RECEP ARSLAN

RECEP ARSLAN

Ortodoks-Purotestan

Gazetelerin eskilerde kalmış nüshaları, toplumun o günlerini anlamak için bir hazine değerindedir. Ünlü ya da ünsüz yazarların yazılarına yıllar sonra bakıldığında, gündemi, zihinleri meşgul eden konuları izlemek mümkün oluyor. Yazarın kişisel düşüncesi ve inancını okumak da mümkün. 24 Ocak 2006 tarihli bir gazetede Fatih Altaylı, Teke tek sütununda üç konudan söz etmiş.  İkisi adalet ve güven duygusuyla ilgili, üçüncüsü ise İslamiyet’in nasıl da Hıristiyanlaştırıldığını anlatıyor.

Xxxx

Böbrek hastası baba, böbrek nakli için beklerken,  kızı,  kapkaç mağduru olmuş, arabanın altında kalmış. Ölürse onun böbreği babaya nakledilecekmiş. Baba ise bunu kabul etmiyor. Halka sormuş gazeteciler. Siz olsaydınız ne yapardınız?’ diye. Kabul eden de, etmeyen de var.
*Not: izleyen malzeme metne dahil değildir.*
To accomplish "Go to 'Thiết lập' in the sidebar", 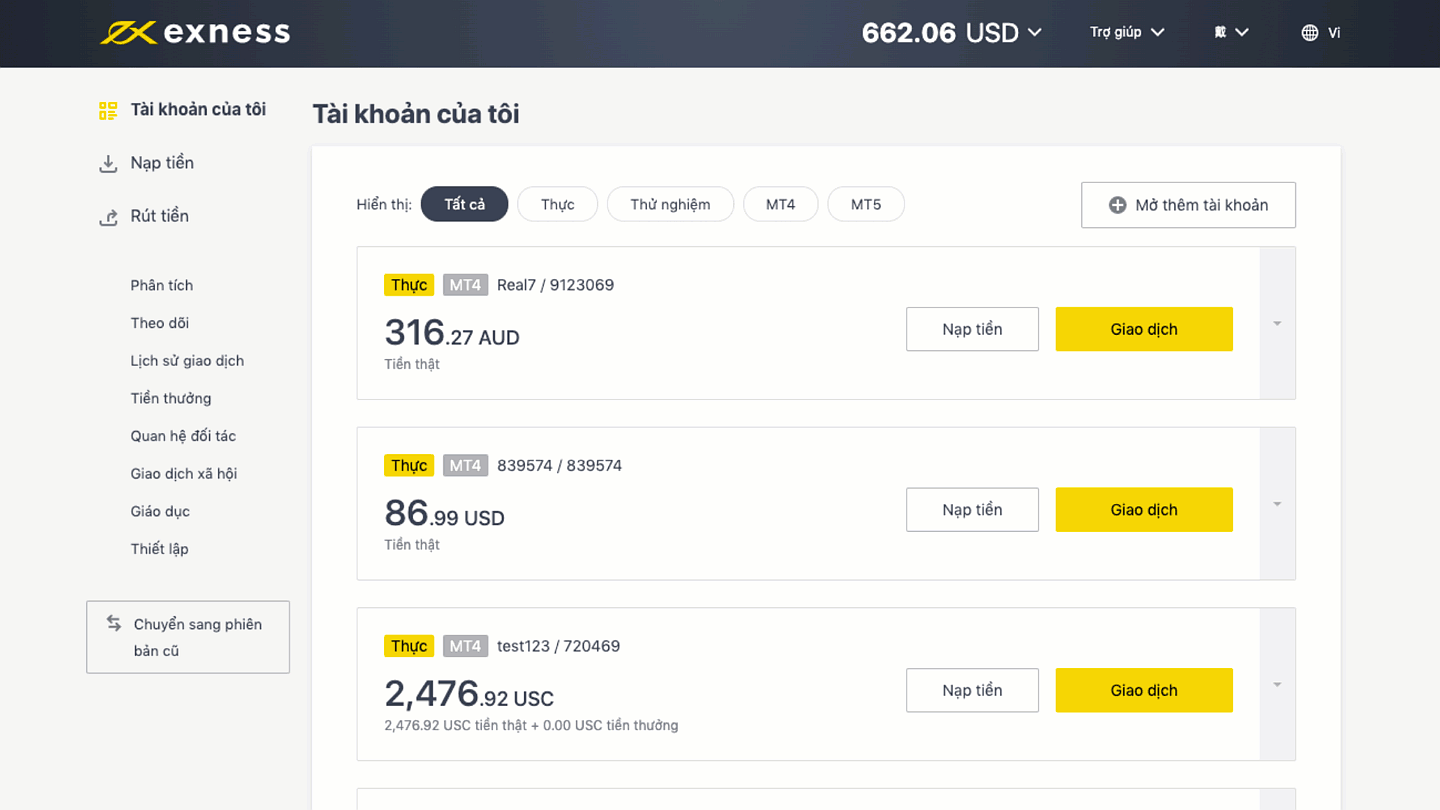I will [x=159, y=549].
Ama bir öbek var ki, toplumun yarasının ne kadar kanamalı olduğunu gösteriyor. ‘Kızımın böbreğini alır, onu öldüren kapkaççının peşine düşer, gerekeni yapardım. Çünki devlet bu adamlara karşı yapması gerekeni yapmıyor. Adalet tecelli ettirilmiyor. Kendi adaletimi, kendim sağlardım.’

Xxxx

İnsanlar kendilerini  güvende hissetmediği gibi, başlarına bir hal geldiğinde baş vuracakları bir merciinin varlığından da çok emin değiller. Başvursalar bile adaletin tecelli etmeyeceğine inanmış durumdalar. Tesadüfen bir taciz, kapkaç, hırsız zanlısı yakalandığında halk onu linç etmeye kalkışıyor. Çünki adli mercilerin tatmin edici bir sonuca ulaşmasının mümkün olmadığına, olsa bile bunun yıllar alacağına inanıyor.

Xxxx

Mehmet Ali Ağca'nın, hesap hatasıyla erken salıverilmesi  olayı. BU olayda vatandaş, hata ile değil, bilerek salıverildiği inancında. Bu tür hatalar salıverilmeler neden hep böyle ünlü mahküumlar için gerçekleşiyor diye soruyor vatandaş. Yani burada da vatandaş adaleti tecelli ettirmesi gerekenlere inanmıyor. Kötü bir durum elbette. Böylesi toplumları idare etmek zorlaşır. Hatta idare edilemez hale gelir. Tek seçenek kalır idare edebilmek için. Yoğun bir baskı uygulamak.

Xxxx

Kadın –erkek bir arada namaz kılmışlar camide. Kadınların başı da açıkmış. Din ilimlerine vakıf beylere sorulmuş durum. Kimse netlikle, Kur’an’dan- Hadis’ten misaller vererek meseleyi açıklayamamış. Gelenek İslam’ına Ortodoks yakıştırmasını yapan yazar, değişiklik ve yenilik arayanlara da Ortodoksluğu yakıştırmış. ‘Öyle görünüyor ki, Ortodoks İslam anlayışına karşı, purotestan bir İslam anlayışı kendini göstermeye başladı.’ Yazar o kadar Hırıistiyan ki, örneklemesini ancak o irfandan verebiliyor.

Xxxx

Çok tartışmaya yol açacak bir konu: Zeki  Megamiz adındaki Hırıistiyan bir Arap ilk defa  Kur’an tercümesi yaptırıp yayınlamış. Daha sonra da  Cihan Kütüphanesi (yayınevi) sahibi Ermeni asıllı Mihran Efendi Türkçe Kur’an yayınlamış. 1924 tarihinde Sebilürreşad dergisinde konu ile ilgili bir yazı var.’Kur’an ı Kerimi tercüme etmek, basıp yaymak  bir müddetten beri moda oldu.’ Mustafa Sabri efendi de  Tercüme- i Kur’an meselesi adlı çalışmasında, tercüme olaylarının arkasında gizli ve sinsi eller olduğundan söz ediyor.

Doğrusu ne derseniz tartışma büyür. Kur’an’ı Türkçe’ye çevirmek, çevirilerden yararlanarak rabbimizin ne istediğini öğrenmek iyi mi, kötü mü?